(Dataset excerpts)
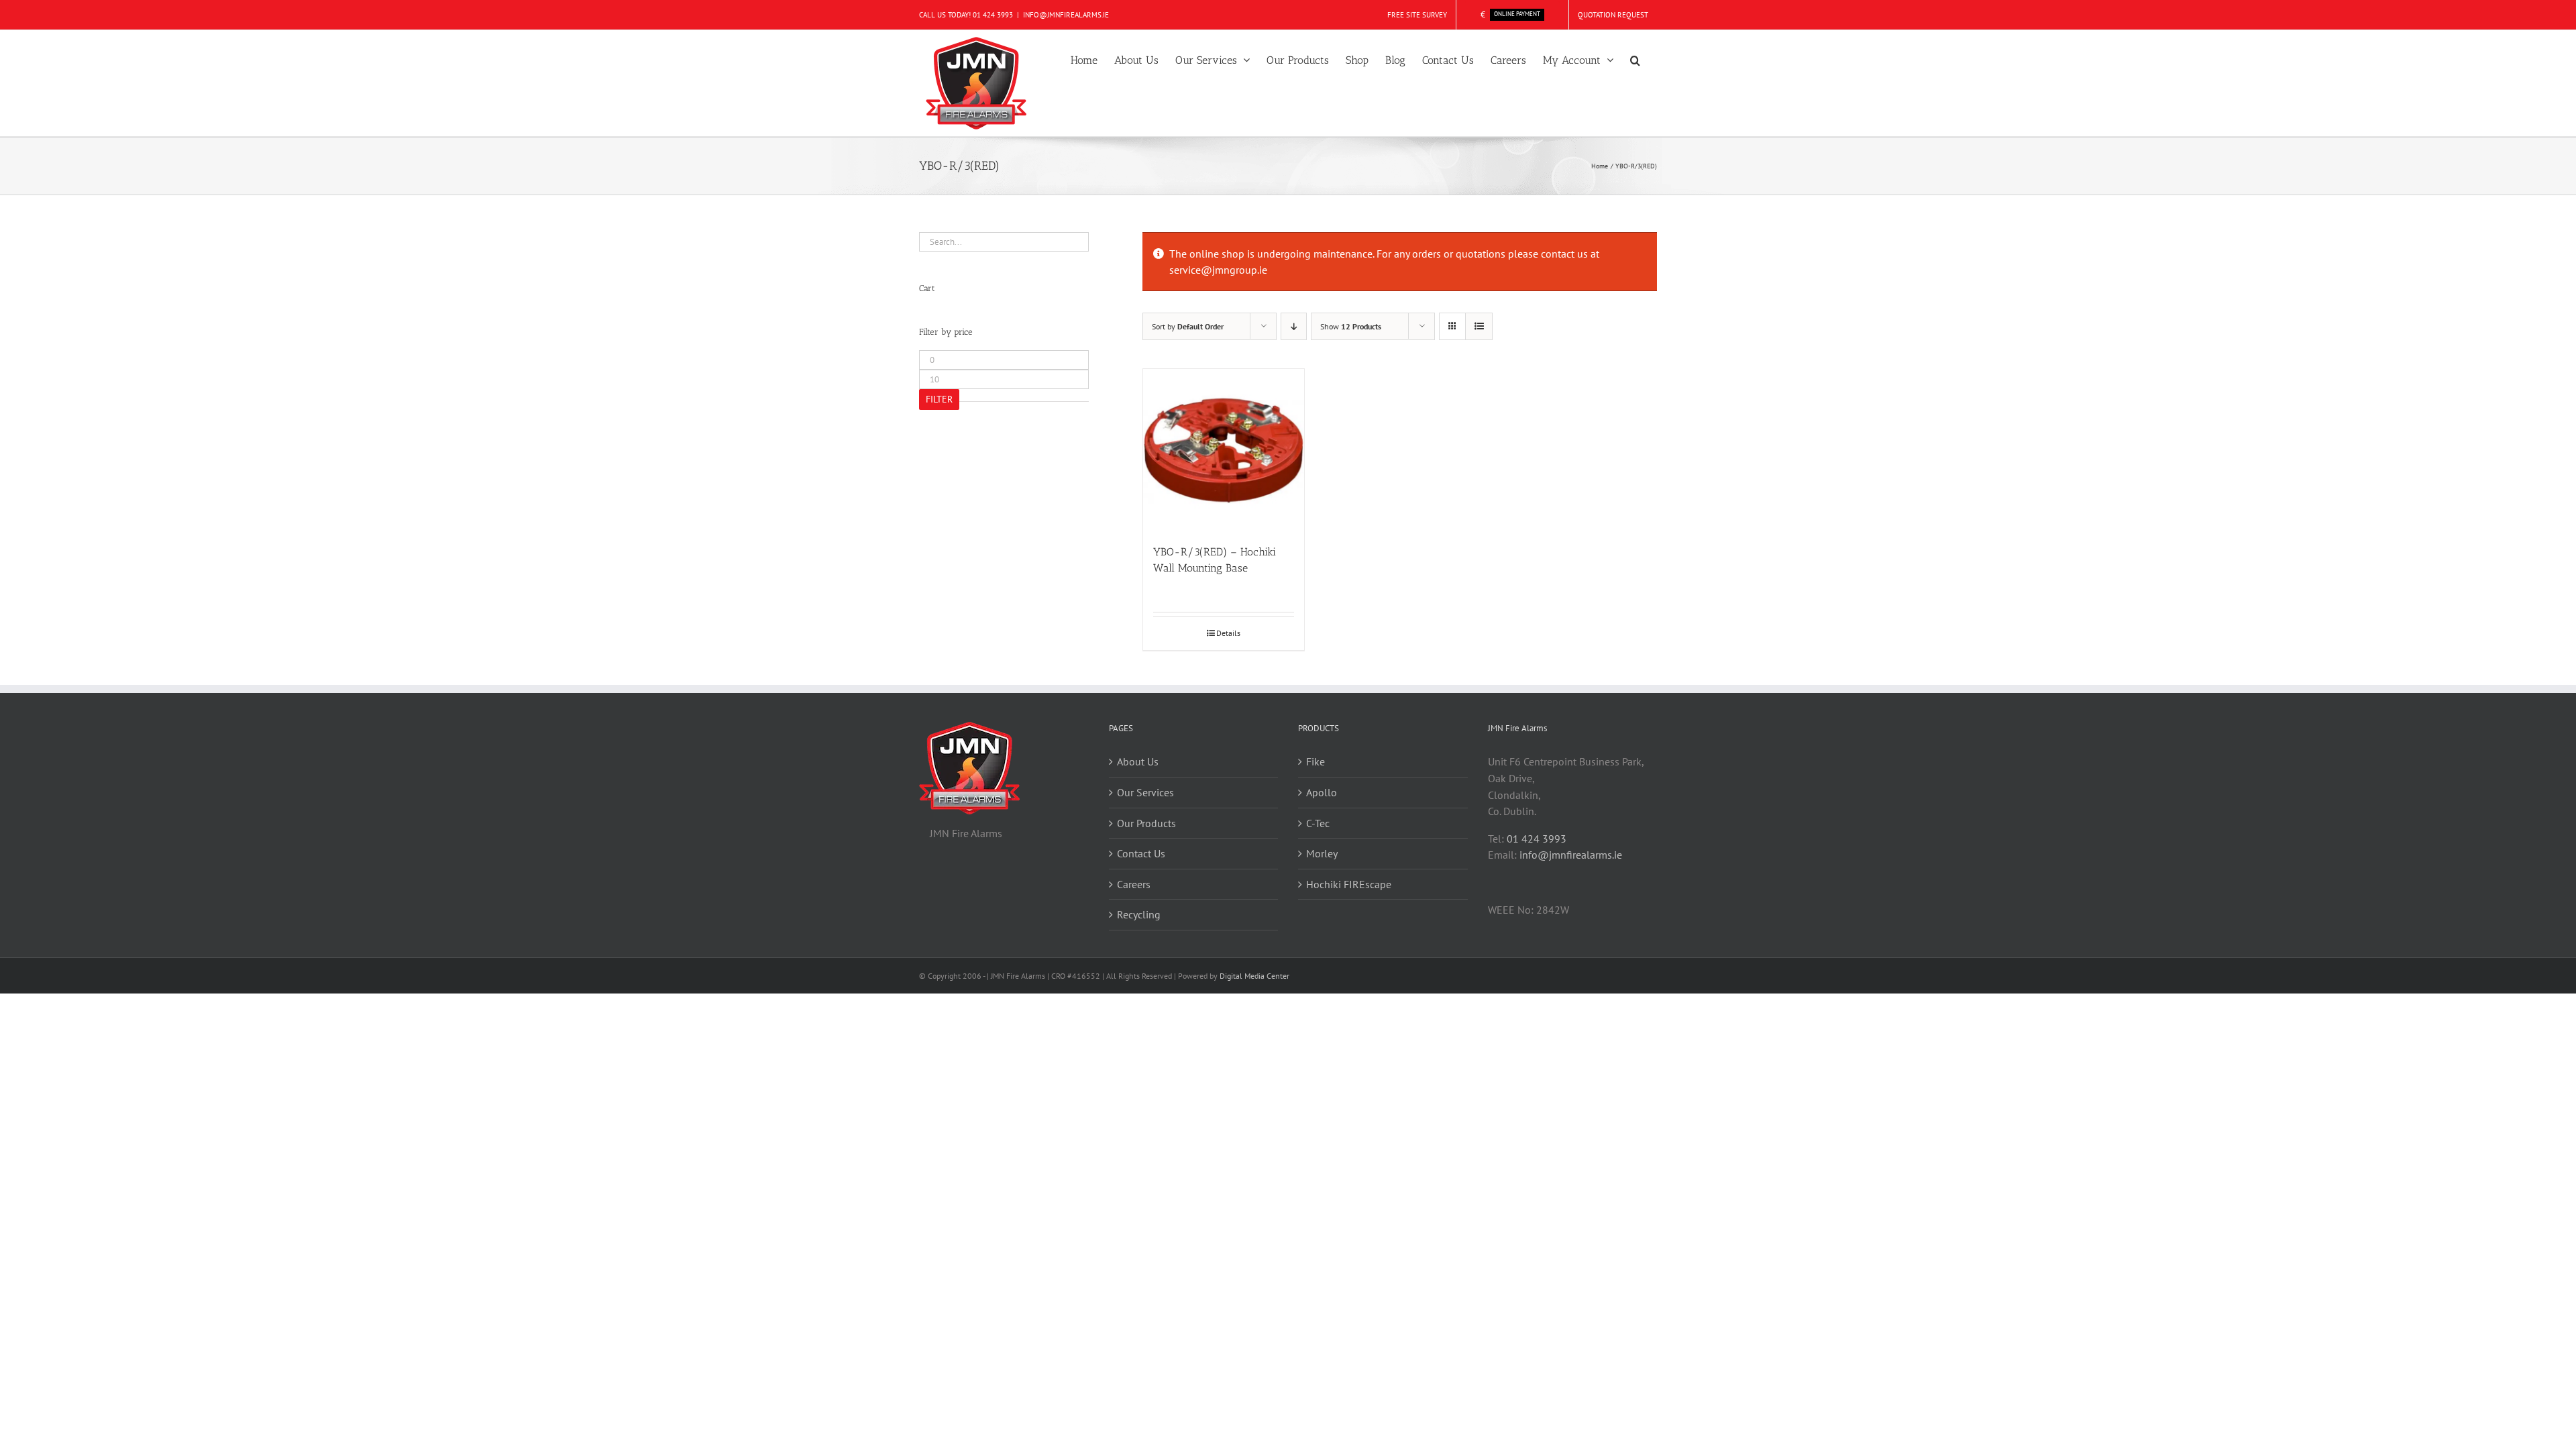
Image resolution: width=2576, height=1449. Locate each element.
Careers (1133, 884)
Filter (939, 399)
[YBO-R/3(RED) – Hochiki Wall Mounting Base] (1223, 449)
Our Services (1145, 792)
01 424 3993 (993, 14)
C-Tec (1318, 823)
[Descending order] (1294, 326)
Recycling (1139, 914)
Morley (1322, 853)
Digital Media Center (1254, 976)
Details (1228, 633)
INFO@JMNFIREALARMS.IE (1066, 14)
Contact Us (1141, 853)
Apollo (1321, 792)
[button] (1635, 59)
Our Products (1146, 823)
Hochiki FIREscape (1348, 884)
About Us (1138, 761)
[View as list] (1479, 326)
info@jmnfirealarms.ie (1570, 854)
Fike (1315, 761)
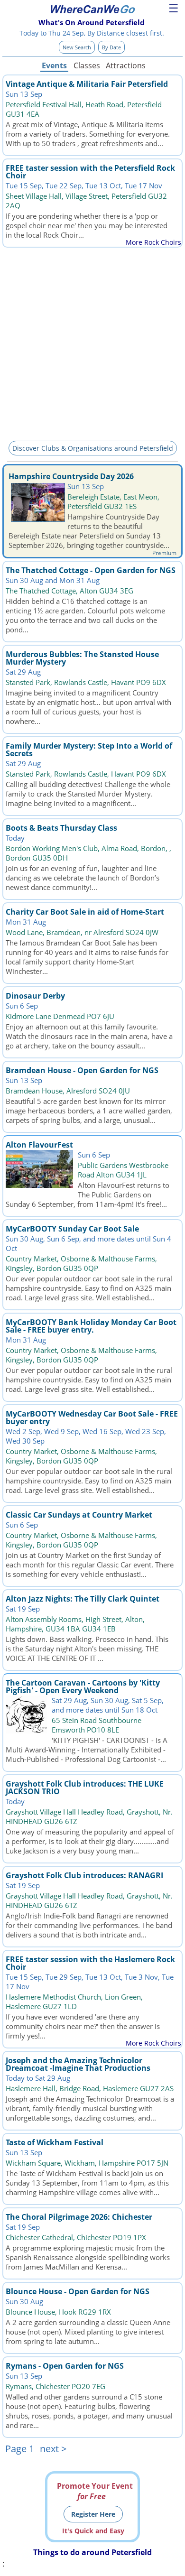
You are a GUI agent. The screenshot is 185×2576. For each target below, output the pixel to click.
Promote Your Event (95, 2491)
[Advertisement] (92, 342)
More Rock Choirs (153, 242)
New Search (77, 47)
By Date (111, 47)
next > (53, 2448)
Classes (87, 65)
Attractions (125, 65)
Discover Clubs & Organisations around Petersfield (92, 448)
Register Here (93, 2514)
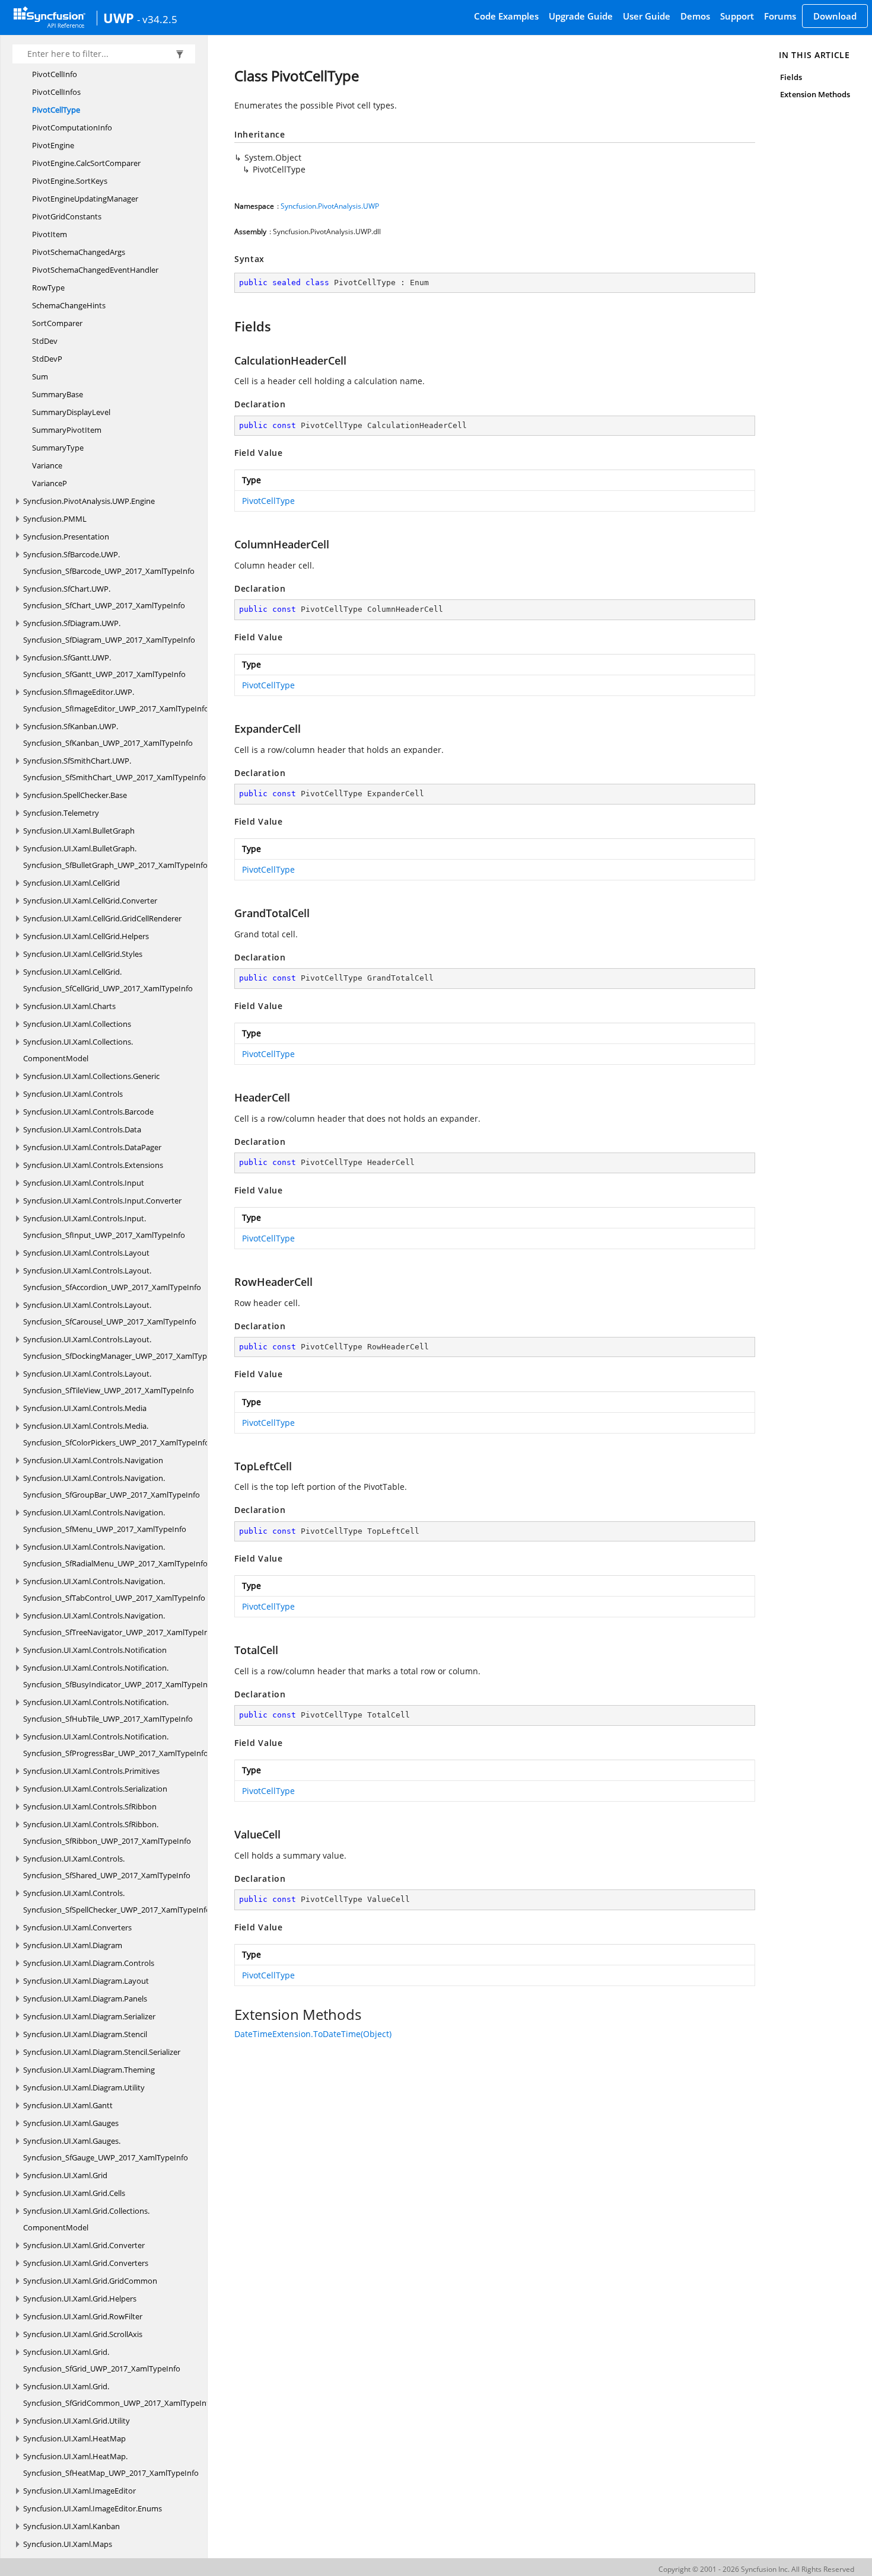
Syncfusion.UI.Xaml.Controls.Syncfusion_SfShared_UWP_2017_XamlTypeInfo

GOAL OF THE EXERCISE — Leave the pictures out and output the rest of the data word for word.

SOLUTION —
Image resolution: width=2576, height=1449. Locate each element.
Careers (1133, 884)
Filter (939, 399)
[YBO-R/3(RED) – Hochiki Wall Mounting Base] (1223, 449)
Our Services (1145, 792)
01 424 3993 (993, 14)
C-Tec (1318, 823)
[Descending order] (1294, 326)
Recycling (1139, 914)
Morley (1322, 853)
Digital Media Center (1254, 976)
Details (1228, 633)
INFO@JMNFIREALARMS.IE (1066, 14)
Contact Us (1141, 853)
Apollo (1321, 792)
[button] (1635, 59)
Our Products (1146, 823)
Hochiki FIREscape (1348, 884)
About Us (1138, 761)
[View as list] (1479, 326)
info@jmnfirealarms.ie (1570, 854)
Fike (1315, 761)
You are a GUI agent. The screenshot is 185×2576. For each target below, output the pixel to click.
Promote Your Event (95, 2491)
[Advertisement] (92, 342)
More Rock Choirs (153, 242)
New Search (77, 47)
By Date (111, 47)
next > (53, 2448)
Classes (87, 65)
Attractions (125, 65)
Discover Clubs & Organisations around Petersfield (92, 448)
Register Here (93, 2514)
Syncfusion.UI.Xaml.Controls.Syncfusion_SfShared_UWP_2017_XamlTypeInfo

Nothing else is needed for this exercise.